A oggi, in Italia, la legge sul congedo parentale permette ai neopapà di beneficiare soltanto di 10 giorni di permesso retribuito per la nascita di un figlio, molti meno dei cinque mesi garantiti alle mamme. A tutti i genitori che lavorano in azienda, Novartis riconosce invece il congedo parentale facoltativo con una copertura retributiva fino all’80% dello stipendio nei sei mesi di utilizzo, (rispetto al 30% previsto dalla normativa in vigore). Non solo. Perché a questo si aggiungono anche altri interventi per sostenere la parità di genere, come l’equità salariale e il riconoscimento di 20 settimane retribuite pienamente in caso di nascita di un figlio anche per i neo-papà, come appunto nel caso di Pietro.
«La decisione di usufruire soltanto di 40 giorni di congedo è stata mia, ma ho avuto la piena libertà di poterlo fare senza limitazioni», prosegue il brand manager. «C’era la volontà personale di rientrare dentro una routine, sebbene senza restrizioni di sorta. Non nego che l’idea di prendere la paternità all’inizio mi aveva suscitato dei dubbi. Più che altro per inesperienza, per la non diffusione di questa opportunità anche al di fuori dell’azienda. Vista la poca frequenza di questo benefit incredibile, avevo paura che potesse avere un impatto negativo sul lavoro, che facesse trasparire una non volontà di impegno. In realtà, sono stati in primis i manager a stimolarmi verso la scelta di questo percorso».

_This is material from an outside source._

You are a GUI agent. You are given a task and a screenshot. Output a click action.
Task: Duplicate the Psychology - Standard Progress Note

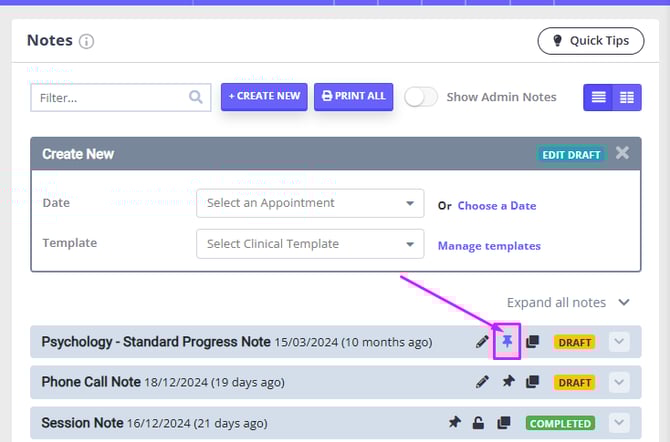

Spesso è proprio la diffusione ancora scarsa in Italia del congedo di paternità a generare timori infondati e varie perplessità riguardo alla percezione in ambito lavorativo.
«A ripensarci, è stato curioso vedere amici e parenti non abituati a questo che mi dicevano: “Ma sei sicuro che puoi stare tutto questo tempo fuori dal lavoro?”, “Sicuro che non si dimenticano di te?“. In realtà, una volta rientrato al lavoro, quest’esperienza è servita non solo a sostenere un periodo cruciale per lo sviluppo, ma ha anche portato a due step di carriera», precisa.